YOUR GOAL: Each line of the data below containing "computer" needs to be listed.

Stored data:

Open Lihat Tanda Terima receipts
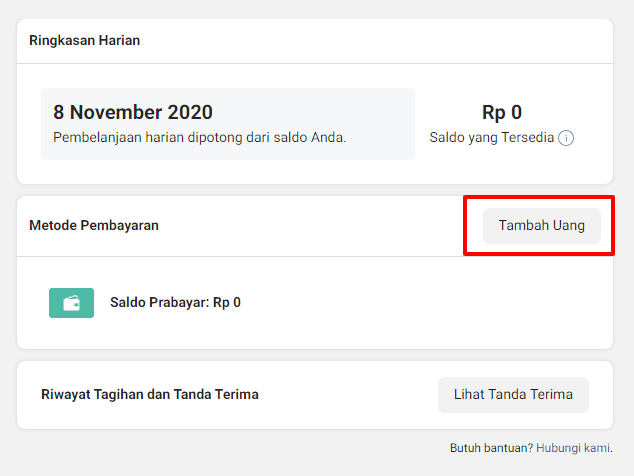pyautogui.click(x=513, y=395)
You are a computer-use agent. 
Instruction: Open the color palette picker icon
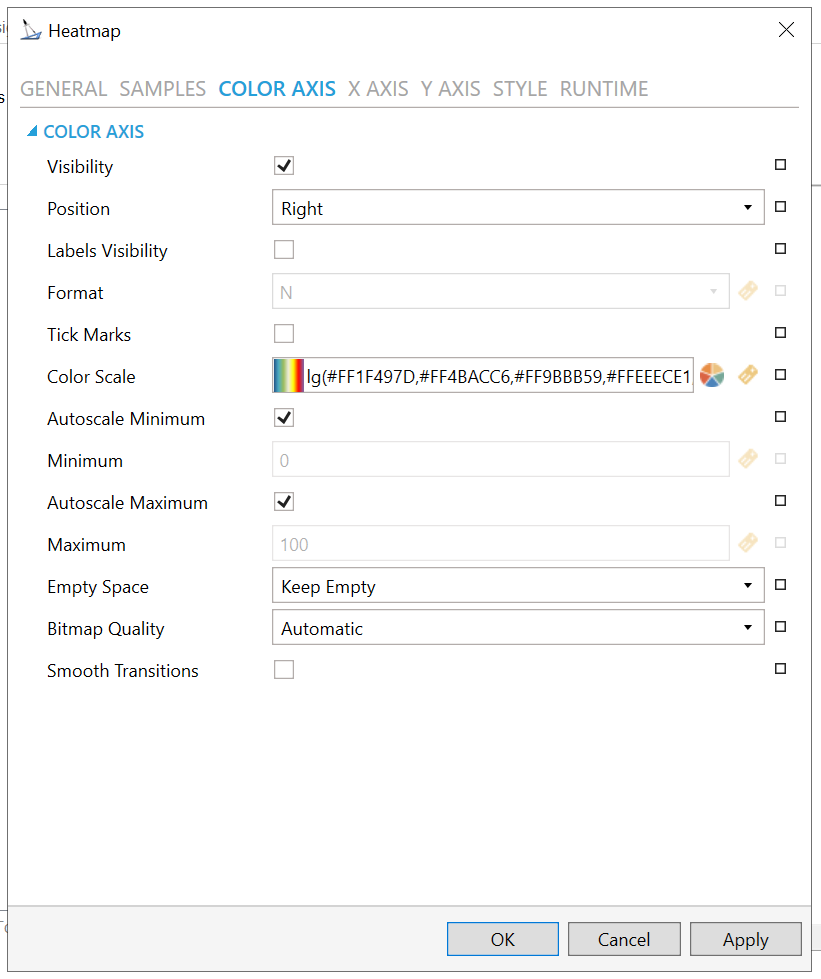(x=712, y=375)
==
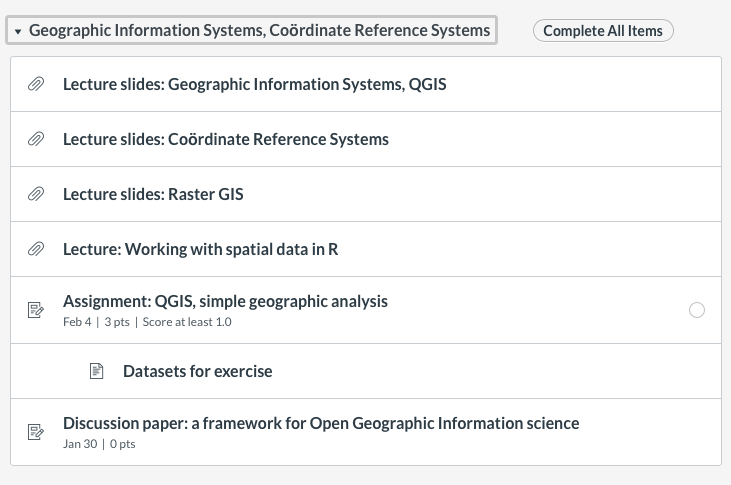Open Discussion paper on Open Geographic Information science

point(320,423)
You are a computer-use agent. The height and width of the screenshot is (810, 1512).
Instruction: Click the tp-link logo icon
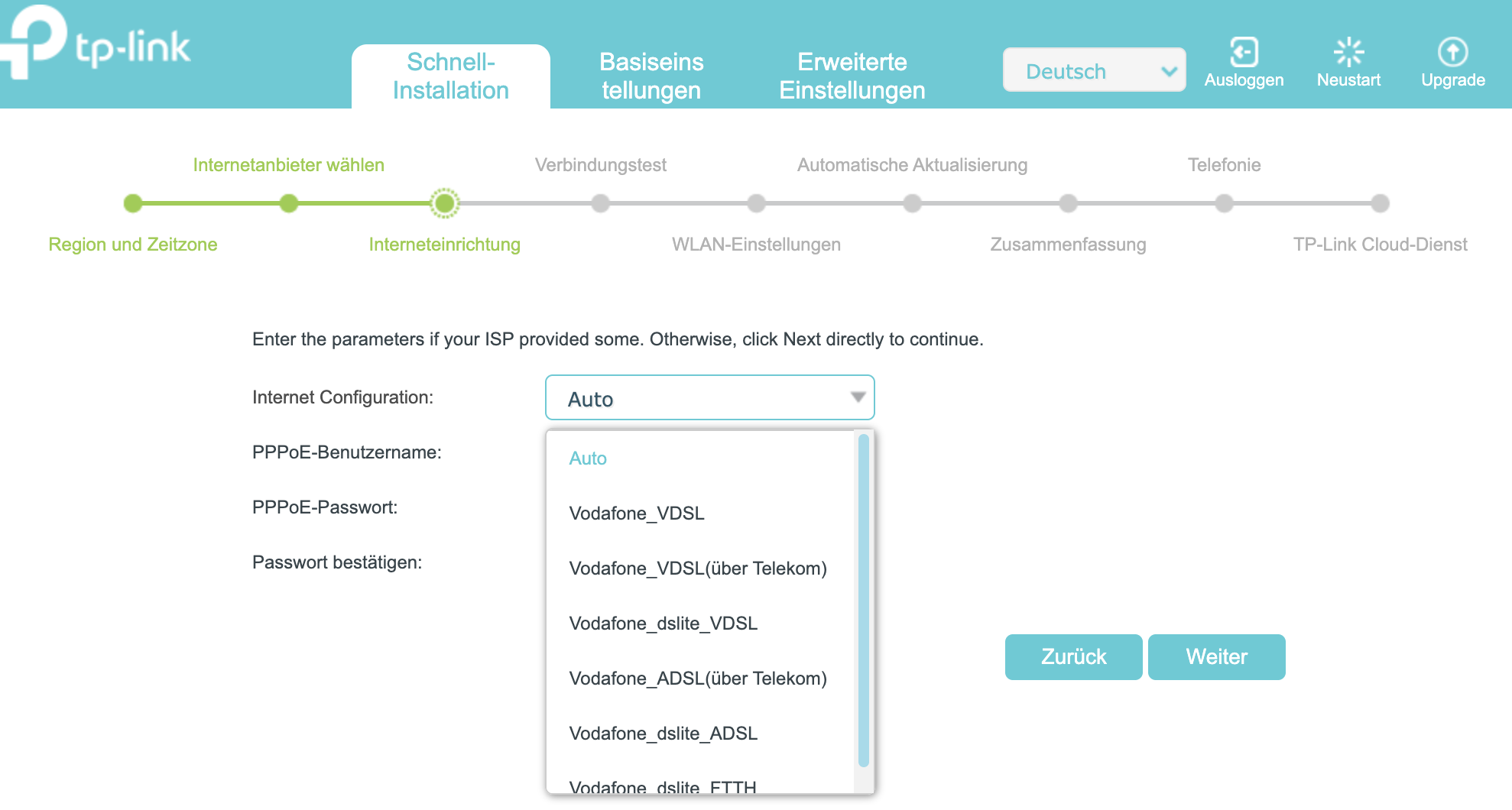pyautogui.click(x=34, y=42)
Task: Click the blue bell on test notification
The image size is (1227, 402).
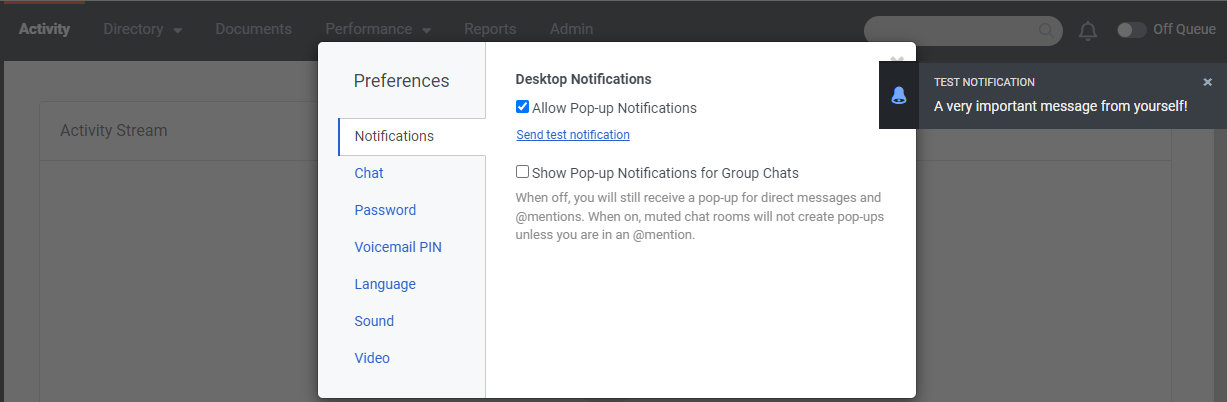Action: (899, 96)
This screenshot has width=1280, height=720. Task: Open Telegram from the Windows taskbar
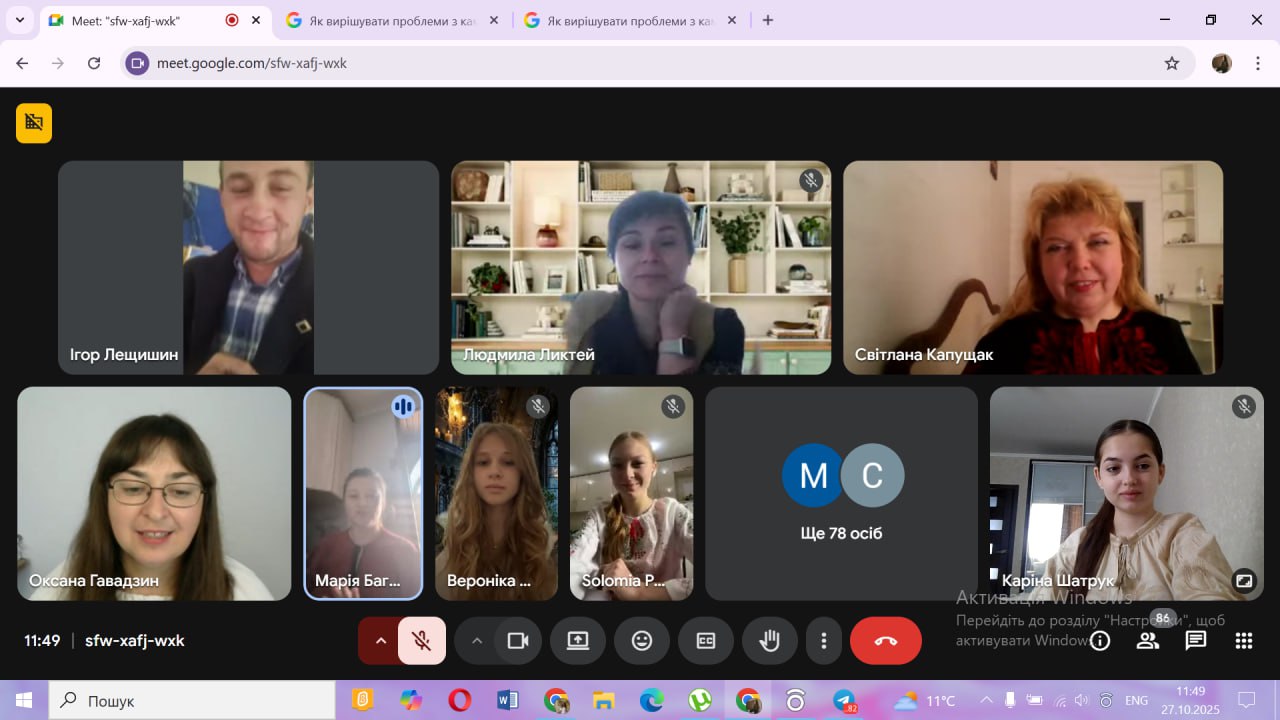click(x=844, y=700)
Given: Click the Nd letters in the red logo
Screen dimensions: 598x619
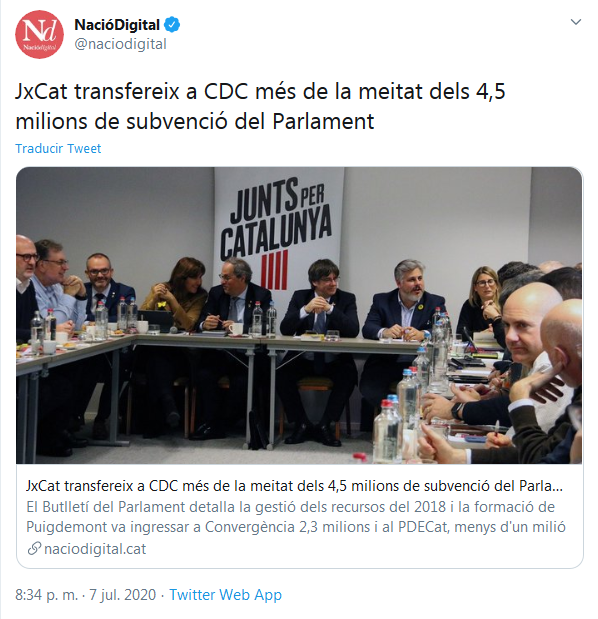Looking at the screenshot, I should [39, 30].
==
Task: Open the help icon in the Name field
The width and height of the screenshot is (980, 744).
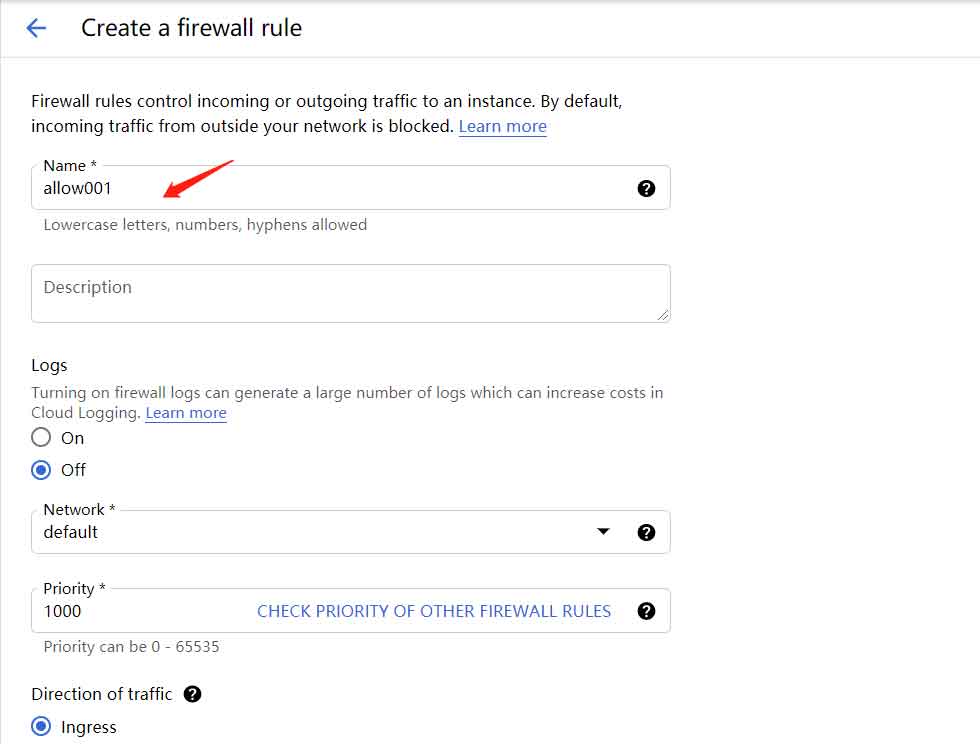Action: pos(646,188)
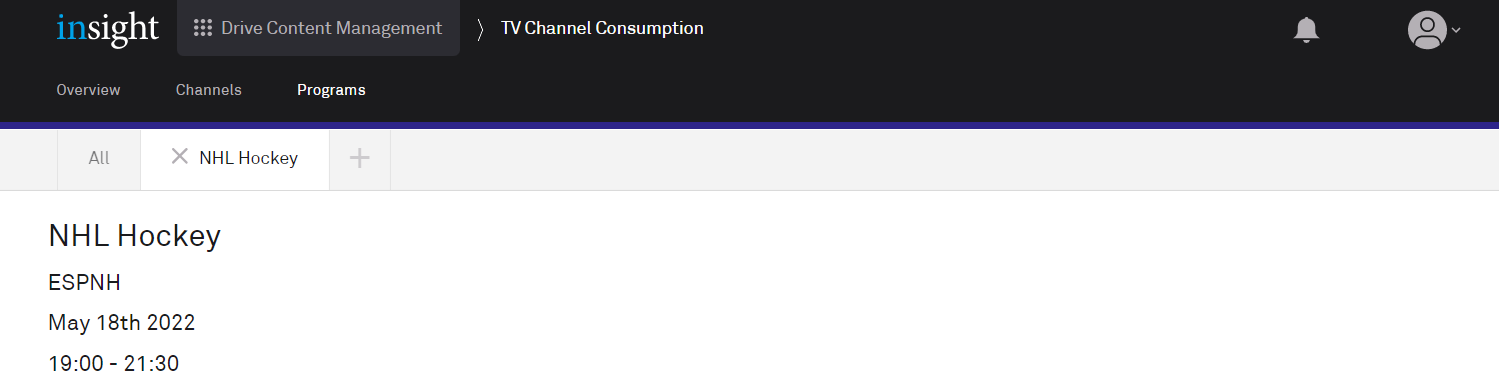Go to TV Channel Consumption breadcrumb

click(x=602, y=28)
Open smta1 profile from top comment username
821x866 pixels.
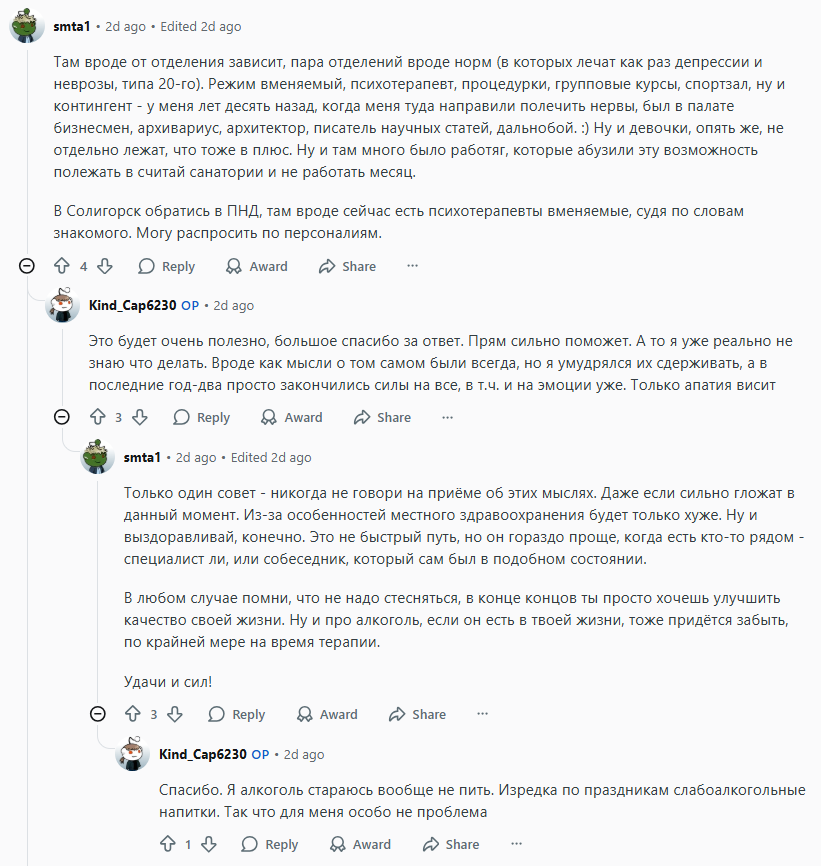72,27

EXERCISE ANSWER:
You are a computer-use agent. 
You are a computer-use agent. The height and width of the screenshot is (810, 1512).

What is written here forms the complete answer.